Good sleep hygiene is essential for a good night rest. Sleep hygiene means adopting good habits and routine at night to promote sleep and deep rest. At the end of the day, a period of calm posture and slow deep breathing will signal to your body that it is time to relax at night, which will help you fall asleep more easily. In order to achieve the best results, allow yourself to directly transition from yoga mat to bed.
3. Improves circulation.
Slow deep stretching and conscious breathing before going to bed can improve blood circulation, lower blood pressure, help prevent blood clots and balance your energy level. Healthy circulation can also strengthen the immune system, detoxify the body and promote cell regeneration. Good circulation of Plana, blood and body fluids will have a positive impact on your overall health, thus improving your sleep.
4. Encourages weight loss.
As we know, exercising every day helps to lose weight and maintain a healthy body shape. Strengthening yoga posture will promote your metabolism and encourage you to burn more calories while sleeping. A healthy weight can reduce heartburn and digestive problems, improve heart health and help you sleep better. If you are using more active exercises to lose weight, you’d better end up with longer Shavasana posture and meditation to encourage relaxation before going to bed.
5. soothes sore muscles and joint pain
Slow deep stretching before bedtime can relieve muscle tension, joint pain and night pain. Many people feel pain after a hard day’s work, especially those who often work with their feet or sit at their desks. If your body feels pain and discomfort, it is difficult to fall asleep. Gentle yoga posture is one of the best ways to relieve pain and tension, which can make you sleep well. If you wake up from physical pain, you can even practice one or two postures in bed to help you relieve your discomfort.
6. Reduces insomnia.
Because it emphasizes relaxation and mindfulness, it is easy to see how a routine yoga program will help you build a quiet habit, so that you can sleep regularly and keep sleeping. Deep and quiet sleep, with good circulation and good sleep habits, will improve your health and your overall quality of life. Yoga lifestyle and regular meditation further help to reduce insomnia and improve sleep.
Best Poses Before Bed
Just like there are certain yoga poses that work best to bring your energy up in the morning, there are some that are naturally designed to relax your body and mind, which makes them perfect for yoga before bed. Relaxing postures, such as forward bends, restorative poses, and poses that help you breathe deeply, are best.
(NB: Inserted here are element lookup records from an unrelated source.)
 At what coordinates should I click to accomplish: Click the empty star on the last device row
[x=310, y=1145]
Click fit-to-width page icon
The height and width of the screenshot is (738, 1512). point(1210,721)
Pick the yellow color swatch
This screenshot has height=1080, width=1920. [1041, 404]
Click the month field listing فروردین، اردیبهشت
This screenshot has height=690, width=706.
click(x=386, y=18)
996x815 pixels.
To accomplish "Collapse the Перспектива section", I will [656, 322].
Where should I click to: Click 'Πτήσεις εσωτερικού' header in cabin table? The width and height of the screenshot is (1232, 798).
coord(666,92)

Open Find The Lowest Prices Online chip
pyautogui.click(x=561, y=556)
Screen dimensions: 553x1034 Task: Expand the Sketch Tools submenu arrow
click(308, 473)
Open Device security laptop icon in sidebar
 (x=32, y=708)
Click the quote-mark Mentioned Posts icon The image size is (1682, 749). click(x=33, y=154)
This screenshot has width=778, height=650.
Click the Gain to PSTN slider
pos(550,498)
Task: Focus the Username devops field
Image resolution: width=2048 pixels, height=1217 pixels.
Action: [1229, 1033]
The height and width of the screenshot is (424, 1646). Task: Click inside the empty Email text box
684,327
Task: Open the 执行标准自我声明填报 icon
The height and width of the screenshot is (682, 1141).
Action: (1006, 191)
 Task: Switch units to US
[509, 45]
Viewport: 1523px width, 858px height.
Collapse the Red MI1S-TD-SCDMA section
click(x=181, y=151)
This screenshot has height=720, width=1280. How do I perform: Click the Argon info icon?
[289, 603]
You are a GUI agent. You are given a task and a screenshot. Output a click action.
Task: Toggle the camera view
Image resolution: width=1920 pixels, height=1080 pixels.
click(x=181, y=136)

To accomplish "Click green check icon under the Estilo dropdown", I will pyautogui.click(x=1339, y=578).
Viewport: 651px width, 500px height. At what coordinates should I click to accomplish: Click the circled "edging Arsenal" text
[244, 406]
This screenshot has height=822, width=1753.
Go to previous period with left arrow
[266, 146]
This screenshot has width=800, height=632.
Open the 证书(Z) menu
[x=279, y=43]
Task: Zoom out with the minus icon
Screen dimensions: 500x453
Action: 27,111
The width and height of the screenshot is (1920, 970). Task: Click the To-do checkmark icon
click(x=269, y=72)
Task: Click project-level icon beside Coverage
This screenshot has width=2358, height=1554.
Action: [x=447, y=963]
Besides increasing your chances of getting the recommended eight hours of sleep, the yoga poses below will help you fall asleep faster, sleep deeper, and wake up feeling more rested than ever before.
- Seated Forward Bend
- Child’s pose
- Supine Bound Angle
- Legs-Up-The-Wall pose
- Supine Spinal Twist
- Corpse pose
As these poses are the most effective asanas to promote calm and deep sleep, they should be held for several minutes with slow deep breathing. Practicing additional poses from our Yoga Poses for Insomnia list is recommended. You can practice other active asanas, just be mindful of minimizing any energizing poses and placing these at the beginning of your sequence.
Playing some soft music and using calming essential oils will further encourage you to relax. Take time to meditate before or after your evening practice, to further promote restful sleep, and peace of mind throughout the night. A regular yoga practice is the best way to reap all of these great benefits of yoga and improve your quality of sleep.
Nighttime yoga drawbacks
There aren’t many concerns for practicing yoga before bed as long as you practice safely and mindfully. If certain yoga poses stimulate your mind or body too much and disturb your sleep quality, then minimize or avoid these asanas altogether, or practice yoga earlier in the evening. Adding additional time for meditation and calming breathing techniques should be helpful to balance out any stimulating effects of your evening yoga practice.
Conclusion
The breathing, stretches, and relaxation yoga at night offers have many wonderful benefits—most importantly, yoga helps you reduce stress and wind down after a long busy day. A few minutes of yoga is one of the best things to help your body and mind prepare for a good night’s rest.